New Zealand has positioned itself as what Mr Groser calls a facilitator of “soft power” in two of the world’s major groupings of top 20 nations in trade and climate change.
This is no mean feat but has not happened without a long history of involvement in what was called the Third World.
One reason was necessity. Shut out over many decades by protective trade measures in Europe and North America, the New Zealand dairy industry has been forced to focus on emerging markets.
The result is a commodity bonanza that has turned Fonterra into the world’s largest trader of milk products. This example was mirrored in some niche markets, such as electronics, where Tait and other companies led the charge.

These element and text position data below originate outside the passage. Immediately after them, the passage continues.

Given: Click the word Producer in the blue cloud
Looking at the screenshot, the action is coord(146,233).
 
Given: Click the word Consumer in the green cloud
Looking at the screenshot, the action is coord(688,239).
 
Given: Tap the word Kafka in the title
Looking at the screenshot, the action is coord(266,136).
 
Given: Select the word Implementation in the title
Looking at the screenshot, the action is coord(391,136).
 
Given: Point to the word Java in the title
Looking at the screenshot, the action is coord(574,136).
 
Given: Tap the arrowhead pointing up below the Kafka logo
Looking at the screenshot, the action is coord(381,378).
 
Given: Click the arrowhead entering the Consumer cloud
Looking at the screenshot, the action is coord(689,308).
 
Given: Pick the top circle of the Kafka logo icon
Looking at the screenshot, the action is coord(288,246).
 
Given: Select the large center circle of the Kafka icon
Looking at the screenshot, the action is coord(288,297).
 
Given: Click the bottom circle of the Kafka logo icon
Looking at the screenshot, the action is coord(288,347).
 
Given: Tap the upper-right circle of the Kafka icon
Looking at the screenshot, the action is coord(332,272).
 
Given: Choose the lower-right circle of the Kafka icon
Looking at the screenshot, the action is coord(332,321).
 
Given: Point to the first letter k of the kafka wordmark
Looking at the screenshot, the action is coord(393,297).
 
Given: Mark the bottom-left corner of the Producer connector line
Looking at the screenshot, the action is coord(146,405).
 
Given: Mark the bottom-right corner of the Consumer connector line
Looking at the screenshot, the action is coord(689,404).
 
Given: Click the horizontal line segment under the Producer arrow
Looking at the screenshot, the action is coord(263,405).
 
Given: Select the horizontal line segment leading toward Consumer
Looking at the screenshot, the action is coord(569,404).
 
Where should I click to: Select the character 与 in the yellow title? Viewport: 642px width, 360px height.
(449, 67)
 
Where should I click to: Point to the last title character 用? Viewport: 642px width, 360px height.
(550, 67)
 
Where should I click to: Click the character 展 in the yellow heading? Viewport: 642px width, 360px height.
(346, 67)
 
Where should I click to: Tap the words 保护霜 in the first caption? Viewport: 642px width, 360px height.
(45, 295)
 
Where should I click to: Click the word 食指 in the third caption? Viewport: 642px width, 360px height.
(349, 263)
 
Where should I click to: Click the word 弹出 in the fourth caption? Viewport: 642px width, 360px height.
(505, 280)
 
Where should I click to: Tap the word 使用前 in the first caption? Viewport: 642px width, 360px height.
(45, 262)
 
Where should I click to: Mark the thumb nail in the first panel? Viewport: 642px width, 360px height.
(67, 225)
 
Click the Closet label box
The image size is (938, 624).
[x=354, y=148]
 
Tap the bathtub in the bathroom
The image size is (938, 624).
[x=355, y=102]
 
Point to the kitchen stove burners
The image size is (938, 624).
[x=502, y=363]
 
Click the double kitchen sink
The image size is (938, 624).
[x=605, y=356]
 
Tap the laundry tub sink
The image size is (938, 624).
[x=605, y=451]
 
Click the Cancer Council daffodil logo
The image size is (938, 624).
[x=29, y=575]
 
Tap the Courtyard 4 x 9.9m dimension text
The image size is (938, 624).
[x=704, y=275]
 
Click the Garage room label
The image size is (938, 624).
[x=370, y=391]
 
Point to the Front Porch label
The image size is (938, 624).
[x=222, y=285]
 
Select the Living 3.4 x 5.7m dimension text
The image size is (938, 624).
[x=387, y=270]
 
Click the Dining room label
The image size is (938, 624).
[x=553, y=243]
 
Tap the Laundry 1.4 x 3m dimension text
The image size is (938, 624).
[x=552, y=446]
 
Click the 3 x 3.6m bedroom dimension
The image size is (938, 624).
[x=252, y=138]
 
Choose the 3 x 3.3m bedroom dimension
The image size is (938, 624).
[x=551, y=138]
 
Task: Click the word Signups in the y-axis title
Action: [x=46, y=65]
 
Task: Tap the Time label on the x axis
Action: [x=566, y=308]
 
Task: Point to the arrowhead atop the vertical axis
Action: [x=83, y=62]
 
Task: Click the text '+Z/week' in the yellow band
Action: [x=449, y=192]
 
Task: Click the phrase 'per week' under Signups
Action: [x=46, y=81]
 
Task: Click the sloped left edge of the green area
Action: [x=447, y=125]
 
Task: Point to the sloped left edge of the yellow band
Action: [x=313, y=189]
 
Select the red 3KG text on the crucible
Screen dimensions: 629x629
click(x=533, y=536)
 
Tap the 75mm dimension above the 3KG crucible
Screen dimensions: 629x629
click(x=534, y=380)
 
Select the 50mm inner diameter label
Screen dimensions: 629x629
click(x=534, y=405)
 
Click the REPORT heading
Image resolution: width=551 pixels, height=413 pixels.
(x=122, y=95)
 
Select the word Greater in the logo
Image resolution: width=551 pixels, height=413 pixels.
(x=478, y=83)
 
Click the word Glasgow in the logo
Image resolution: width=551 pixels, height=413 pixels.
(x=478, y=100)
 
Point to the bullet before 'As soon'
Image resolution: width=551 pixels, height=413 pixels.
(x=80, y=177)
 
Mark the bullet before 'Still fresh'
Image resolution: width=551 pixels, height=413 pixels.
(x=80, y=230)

But until recently, diplomatic efforts failed to build on these trade links. New Zealand is still a laggard in the Middle East, Africa and South America – areas Foreign Affairs Minister Murray McCully has identified as badly needing a stronger presence.
Asia and China, in particular, have been more successful, thanks to free-trade agreements with most countries in the region.
Mr McCully’s recent visit to Myanmar (Burma) was more than a symbolic and costly gesture, as unfairly depicted in the media.
It was an important signal to the Burmese, and the rest of the interested world, that New Zealand wants to be at forefront of that country’s emergence into the global economy.
This will not be an easy process but Myanmar could easily be the next “tiger” economy and one that is less forbidding than most countries due to a shared colonial heritage.
The growing prosperity of the emerging markets – explored in more detail in the latest issue of the NBR Wealth Guide out today – need not mean a break in New Zealand’s traditional ties to the old triangle of North America, Europe and Japan, which once dominated world economic activity.
The spread of free trade and investment in the emerging markets will continue to challenge the developed grouping’s importance as long as it remains wedded to protectionist policies, rigid labour markets and addiction to subsidies.
Ironically, it is China, with its mix of top-down state control and freewheeling entrepreneurialism coming up from the bottom, that is setting the pace for economic change in Africa, the Middle East and South America.